I always start my day the same way: COFFEE! I know a lot of people would probably frown upon this, but I usually don’t eat a big breakfast. Everyone’s body is different, and it’s just too much for me in the morning. However, I like to take Sakara’s Botanical Body Probiotic, and I drink eight ounces of water with a tablespoon of apple cider vinegar as soon as I brush my teeth and get my morning started. I also drink water throughout the day. It’s so important.


Morning Snack

I tend to get hungry at around 11AM, so I try to have snacks handy to hold me over until lunch. Usually I’ll have a handful of nuts and a Think Thin bar. I also like popcorn and fresh fruit. It’s important to plan ahead when it comes to snacking, so I’ll pack a few things in my bag or keep them in my desk. I usually have another snack at around 4PM.

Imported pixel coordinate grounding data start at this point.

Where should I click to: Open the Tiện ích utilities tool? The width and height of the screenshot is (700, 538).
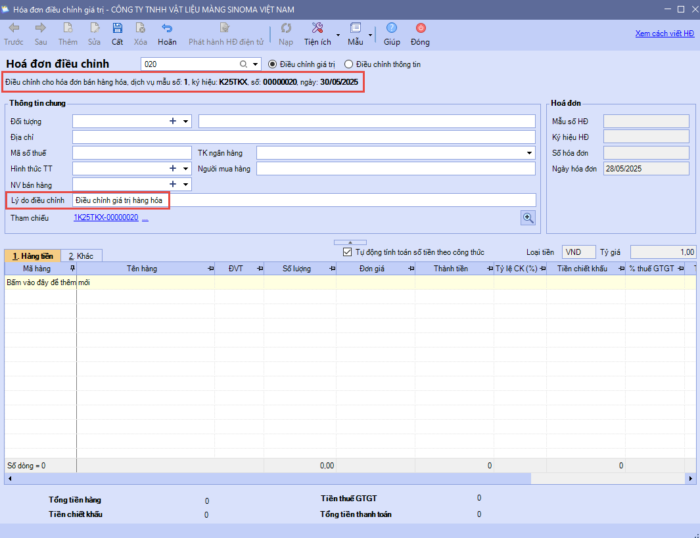[317, 30]
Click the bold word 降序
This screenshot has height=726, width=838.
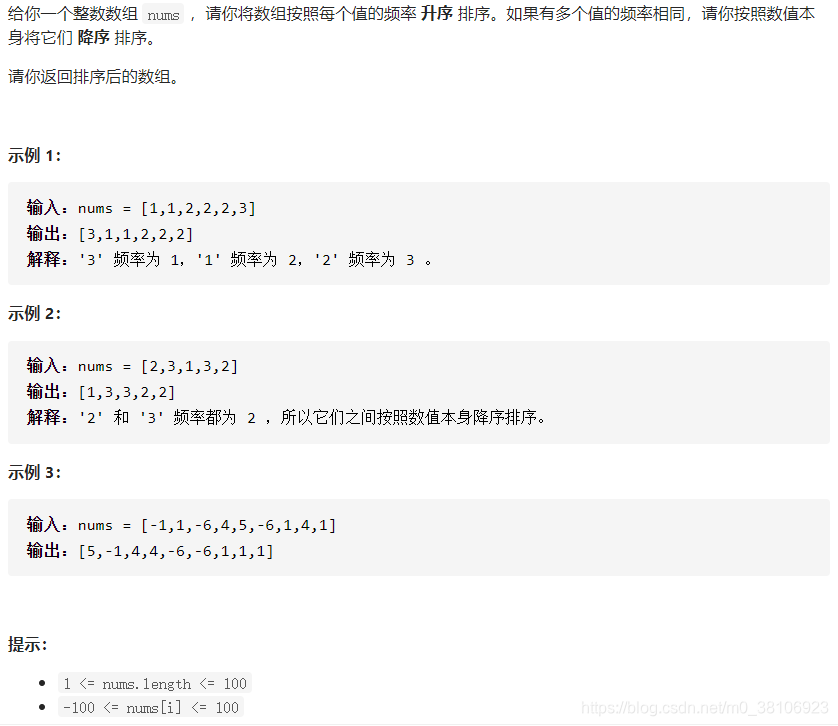click(94, 37)
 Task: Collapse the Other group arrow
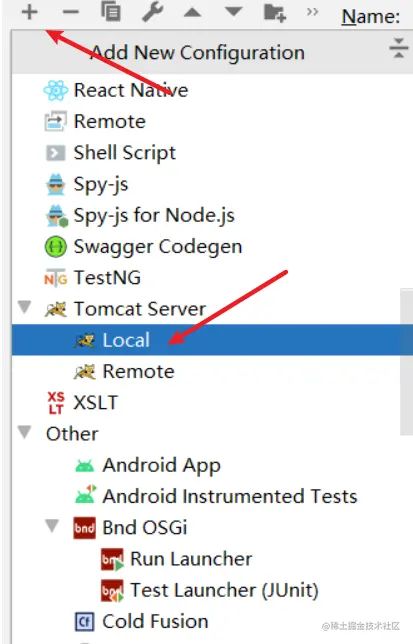[x=25, y=432]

My lunches vary from day to day but I usually veer towards a filling green salad with a protein source. Anything that is super carb or grain heavy tends to weigh me down for the rest of the day, so I save the carbs for dinner. The protein keeps me full and satisfied, so I’ll usually go with chicken or fish. Today I went for a kale salad with grilled chicken, parmesean, kombocha squash, with some olive oil and lemon. It’s light enough for lunchtime but definitely fills me up!



My dinner is where I like to get my grains in. Tonight’s bowl had tons of kale, spinach, quinoa, roasted carrots, chickpeas and golden beets. It’s so colorful and delicious. Oh, and there’s usually a glass of wine involved too. It’s about having a balance, right?